Cash-strapped Ethiopia has secured a $1.5bn debt relief agreement with creditors, its central bank chief said, temporarily easing the country’s financial burden as it seeks a wider funding programme.
The accord was announced on Wednesday by National Bank of Ethiopia governor Mamo Mihretu and confirmed in a statement from the Paris Club of creditor nations on Thursday which described it as an “important achievement”.
“We’ve been able to achieve an interim debt service suspension and therefore able to save around $1.5bn that would have gone to debt servicing,” Mamo told a parliamentary committee.
The finances of Africa’s second most populous country have been hit by the two-year conflict in the northern region of Tigray that ended with a peace deal in November last year.
Ethiopia has said it needs around $20bn to rebuild northern Ethiopia after the war that claimed the lives of around half a million people, according to US estimates.
The landlocked country has about $28bn of external debt and is also grappling with sky-high inflation at and a shortage of foreign currency reserves.
The debt relief agreement was reached with bilateral creditors, including China which has loaned Ethiopia around $14bn according to analysts.
“This debt standstill from Ethiopia’s official bilateral creditors will provide time-limited liquidity relief ahead of discussions on a wider debt treatment,” the Paris club said in a statement.
Landlocked Ethiopia has been in discussions with the International Monetary Fund for a programme of financial support for its economic reforms.

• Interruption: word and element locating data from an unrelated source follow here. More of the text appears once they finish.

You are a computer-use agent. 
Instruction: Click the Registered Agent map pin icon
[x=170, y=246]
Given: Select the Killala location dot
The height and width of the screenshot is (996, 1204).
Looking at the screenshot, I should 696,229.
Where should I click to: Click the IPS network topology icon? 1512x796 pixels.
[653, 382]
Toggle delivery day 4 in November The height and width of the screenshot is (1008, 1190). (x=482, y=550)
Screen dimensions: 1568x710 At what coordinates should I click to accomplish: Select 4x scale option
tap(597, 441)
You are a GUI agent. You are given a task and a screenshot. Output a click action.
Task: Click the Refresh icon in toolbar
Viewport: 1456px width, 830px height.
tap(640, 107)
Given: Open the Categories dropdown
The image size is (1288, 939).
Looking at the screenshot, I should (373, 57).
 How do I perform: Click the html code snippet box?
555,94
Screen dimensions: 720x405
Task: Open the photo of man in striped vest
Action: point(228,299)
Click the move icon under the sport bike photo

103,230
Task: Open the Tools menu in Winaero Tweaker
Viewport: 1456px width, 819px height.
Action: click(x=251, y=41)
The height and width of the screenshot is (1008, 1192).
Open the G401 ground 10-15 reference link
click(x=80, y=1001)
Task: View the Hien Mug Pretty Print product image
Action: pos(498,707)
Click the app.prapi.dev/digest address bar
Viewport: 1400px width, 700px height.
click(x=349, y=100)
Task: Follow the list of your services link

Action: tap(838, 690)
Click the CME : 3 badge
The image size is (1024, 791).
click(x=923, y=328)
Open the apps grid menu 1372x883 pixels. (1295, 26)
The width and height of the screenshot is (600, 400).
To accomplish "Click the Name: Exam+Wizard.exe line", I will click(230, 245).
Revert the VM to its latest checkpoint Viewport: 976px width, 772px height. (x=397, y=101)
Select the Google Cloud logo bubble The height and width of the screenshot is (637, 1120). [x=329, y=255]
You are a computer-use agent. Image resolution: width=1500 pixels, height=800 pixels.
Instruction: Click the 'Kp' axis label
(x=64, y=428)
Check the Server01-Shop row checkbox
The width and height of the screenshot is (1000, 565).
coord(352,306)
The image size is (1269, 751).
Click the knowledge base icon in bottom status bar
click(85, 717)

After coming to power in 2018, Prime Minister Abiy Ahmed announced an ambitious reform package to open up the country’s tightly controlled economy.
But the economy has deteriorated sharply in recent years and the will to continue the reforms has largely stalled.
The Fitch Ratings agency earlier this month downgraded Ethiopia’s debt further into junk territory to CC, a level it said “reflects a probable risk of a default event”.